[ML] prevent accidentally asking for more resources when scaling down and improve scaling size estimations #74691

benwtrent · 2021-06-29T13:27:54Z

This commit addresses two problems:

Our memory estimations are not very exact. Consequently, its possible to request for too much or too little by a handful of KBs, while this is not a large issue in ESS, for custom tier sizes, it may be.
When scaling down, it was possible that part of the scale down was actually a scale up! This was due to some floating point rounding errors and poor estimations. Even though are estimations are better, it is best to NOT request higher resources in a scale down, no matter what.

One of the ways we improve the calculation is during JVM size calculations. Instead of having the knot point be 2gb it has been changed to 1.2gb. This accounts for the "window of uncertainty" for JVM sizes.

closes: #74709

elasticmachine · 2021-06-29T15:50:20Z

Pinging @elastic/ml-core (Team:ML)

droberts195

I left a few comments on specific lines.

A more general comment is that I am not sure how much effect all the changes of ceil to round and switching between integer and floating point arithmetic at different steps of calculations really has. I would expect those changes to only make a difference of a few bytes here and there. The biggest change by far seems to be the 2GB -> 1280MB change to the cutoff for choosing which of two values possible values to choose for our ill-defined inverse function. If this is correct then it would be good to change the PR description to reflect this.

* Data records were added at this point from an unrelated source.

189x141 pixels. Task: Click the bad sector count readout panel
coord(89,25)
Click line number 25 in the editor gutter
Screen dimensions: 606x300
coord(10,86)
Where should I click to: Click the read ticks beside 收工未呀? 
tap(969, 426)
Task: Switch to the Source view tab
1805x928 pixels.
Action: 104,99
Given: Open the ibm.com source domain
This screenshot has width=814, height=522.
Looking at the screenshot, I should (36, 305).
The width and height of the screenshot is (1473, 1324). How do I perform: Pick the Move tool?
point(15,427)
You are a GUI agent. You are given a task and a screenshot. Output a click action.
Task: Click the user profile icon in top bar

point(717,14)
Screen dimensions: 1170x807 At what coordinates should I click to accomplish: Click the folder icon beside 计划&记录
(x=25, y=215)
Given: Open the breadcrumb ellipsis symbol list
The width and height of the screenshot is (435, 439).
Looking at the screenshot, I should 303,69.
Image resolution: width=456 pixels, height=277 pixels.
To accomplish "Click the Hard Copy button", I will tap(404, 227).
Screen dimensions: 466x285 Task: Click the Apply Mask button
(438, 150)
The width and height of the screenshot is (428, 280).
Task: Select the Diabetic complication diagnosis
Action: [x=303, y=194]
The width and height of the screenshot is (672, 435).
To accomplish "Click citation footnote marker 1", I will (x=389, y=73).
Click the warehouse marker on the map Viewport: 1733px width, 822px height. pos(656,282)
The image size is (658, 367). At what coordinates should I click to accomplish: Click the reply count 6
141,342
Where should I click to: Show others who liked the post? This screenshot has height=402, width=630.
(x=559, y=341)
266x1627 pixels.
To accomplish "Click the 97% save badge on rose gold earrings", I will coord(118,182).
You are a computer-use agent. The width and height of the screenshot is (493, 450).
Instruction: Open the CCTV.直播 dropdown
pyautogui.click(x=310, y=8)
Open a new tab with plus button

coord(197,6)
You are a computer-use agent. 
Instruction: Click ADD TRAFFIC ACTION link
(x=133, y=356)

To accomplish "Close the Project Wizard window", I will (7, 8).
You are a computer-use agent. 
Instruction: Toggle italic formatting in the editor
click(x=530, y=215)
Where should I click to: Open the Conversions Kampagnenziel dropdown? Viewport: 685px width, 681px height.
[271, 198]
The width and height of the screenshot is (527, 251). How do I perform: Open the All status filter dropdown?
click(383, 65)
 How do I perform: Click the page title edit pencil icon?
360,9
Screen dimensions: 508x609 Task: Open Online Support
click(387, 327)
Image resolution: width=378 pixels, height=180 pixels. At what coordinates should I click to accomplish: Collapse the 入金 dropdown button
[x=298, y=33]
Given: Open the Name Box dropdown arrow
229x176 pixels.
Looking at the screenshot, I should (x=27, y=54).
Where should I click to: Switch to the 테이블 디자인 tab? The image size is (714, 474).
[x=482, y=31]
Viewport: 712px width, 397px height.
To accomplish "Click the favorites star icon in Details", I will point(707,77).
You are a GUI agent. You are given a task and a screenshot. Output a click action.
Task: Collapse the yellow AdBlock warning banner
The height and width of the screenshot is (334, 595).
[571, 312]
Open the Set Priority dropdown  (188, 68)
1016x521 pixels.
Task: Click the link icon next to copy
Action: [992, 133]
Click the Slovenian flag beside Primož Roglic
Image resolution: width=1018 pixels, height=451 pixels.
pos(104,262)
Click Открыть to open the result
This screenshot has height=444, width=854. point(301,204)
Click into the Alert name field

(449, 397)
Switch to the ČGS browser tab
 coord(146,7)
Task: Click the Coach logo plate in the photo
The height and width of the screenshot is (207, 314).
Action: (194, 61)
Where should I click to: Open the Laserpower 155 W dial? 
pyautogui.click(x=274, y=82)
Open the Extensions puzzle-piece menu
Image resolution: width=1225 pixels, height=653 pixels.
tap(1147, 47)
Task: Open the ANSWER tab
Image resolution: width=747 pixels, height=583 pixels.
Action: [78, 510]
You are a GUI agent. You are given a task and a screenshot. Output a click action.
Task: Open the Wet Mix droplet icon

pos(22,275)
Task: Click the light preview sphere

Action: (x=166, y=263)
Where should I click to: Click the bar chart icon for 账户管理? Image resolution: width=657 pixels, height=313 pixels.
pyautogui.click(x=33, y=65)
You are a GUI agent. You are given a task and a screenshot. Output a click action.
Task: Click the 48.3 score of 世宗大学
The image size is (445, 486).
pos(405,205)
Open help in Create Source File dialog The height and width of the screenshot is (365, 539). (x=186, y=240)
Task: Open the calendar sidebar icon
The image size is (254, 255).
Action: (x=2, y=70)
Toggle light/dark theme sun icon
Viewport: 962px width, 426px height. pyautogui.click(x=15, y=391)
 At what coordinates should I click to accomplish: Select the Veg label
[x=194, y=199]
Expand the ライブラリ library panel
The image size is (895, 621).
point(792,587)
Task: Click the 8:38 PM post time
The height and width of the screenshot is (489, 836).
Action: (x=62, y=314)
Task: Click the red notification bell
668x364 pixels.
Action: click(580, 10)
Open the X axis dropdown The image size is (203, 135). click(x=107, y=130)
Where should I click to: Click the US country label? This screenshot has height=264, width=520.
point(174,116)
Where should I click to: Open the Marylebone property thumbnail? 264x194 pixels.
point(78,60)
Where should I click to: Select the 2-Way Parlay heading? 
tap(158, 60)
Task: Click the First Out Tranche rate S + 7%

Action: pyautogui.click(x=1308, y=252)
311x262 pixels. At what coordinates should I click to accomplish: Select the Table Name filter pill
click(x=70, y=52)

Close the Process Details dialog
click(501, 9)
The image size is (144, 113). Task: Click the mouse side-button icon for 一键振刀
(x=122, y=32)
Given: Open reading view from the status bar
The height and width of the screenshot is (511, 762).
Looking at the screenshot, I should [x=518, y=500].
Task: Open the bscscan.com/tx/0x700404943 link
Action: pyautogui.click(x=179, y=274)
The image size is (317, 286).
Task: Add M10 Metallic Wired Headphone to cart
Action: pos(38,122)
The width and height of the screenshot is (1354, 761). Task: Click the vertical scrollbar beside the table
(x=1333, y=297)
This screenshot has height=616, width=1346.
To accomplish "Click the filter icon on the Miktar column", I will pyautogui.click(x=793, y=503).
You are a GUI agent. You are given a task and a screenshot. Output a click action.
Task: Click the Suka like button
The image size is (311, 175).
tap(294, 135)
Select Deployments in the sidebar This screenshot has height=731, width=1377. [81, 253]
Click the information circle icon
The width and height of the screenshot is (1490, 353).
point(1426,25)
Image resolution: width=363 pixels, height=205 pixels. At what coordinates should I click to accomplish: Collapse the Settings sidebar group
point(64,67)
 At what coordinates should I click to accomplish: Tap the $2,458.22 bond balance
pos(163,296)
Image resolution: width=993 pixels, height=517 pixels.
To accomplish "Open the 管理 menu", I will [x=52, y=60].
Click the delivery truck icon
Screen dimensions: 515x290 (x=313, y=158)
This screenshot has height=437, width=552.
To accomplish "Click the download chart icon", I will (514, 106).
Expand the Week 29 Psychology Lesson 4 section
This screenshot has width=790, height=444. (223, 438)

droberts195 · 2021-06-29T16:00:10Z

x-pack/plugin/ml/src/main/java/org/elasticsearch/xpack/ml/utils/NativeMemoryCalculator.java

@@ -139,8 +129,8 @@ private static long allowedBytesForMl(long machineMemory, Long jvmSize, int maxM
            // 2GB node -> 66%
            // 16GB node -> 87%
            // 64GB node -> 90%
-            long memoryPercent = Math.min(90, (int)Math.ceil(((machineMemory - jvmSize - OS_OVERHEAD) / (double)machineMemory) * 100.0D));
-            return (long)(machineMemory * (memoryPercent / 100.0));
+            double memoryPercent = Math.min(0.90, (machineMemory - jvmSize - OS_OVERHEAD) / (double)machineMemory);


Suggested change

double memoryPercent = Math.min(0.90, (machineMemory - jvmSize - OS_OVERHEAD) / (double)machineMemory);

double memoryProportion = Math.min(0.90, (machineMemory - jvmSize - OS_OVERHEAD) / (double)machineMemory);

droberts195 · 2021-06-29T16:03:08Z

x-pack/plugin/ml/src/main/java/org/elasticsearch/xpack/ml/utils/NativeMemoryCalculator.java

-        if (nodeSize < ByteSizeValue.ofGb(2).getBytes()) {
-            return (long) (nodeSize * 0.40);
+    public static long dynamicallyCalculateJvmSizeFromNodeSize(long nodeSize) {
+        if (nodeSize < ByteSizeValue.ofMb(1280).getBytes()) {


It would be good to add a comment here that the reason this is different to the value used in the JVM heap size formula is that that formula does not have a well-defined inverse, so we pick a value here that makes the inverse pick the correct value for some node sizes we know Cloud uses, in particular 2GB.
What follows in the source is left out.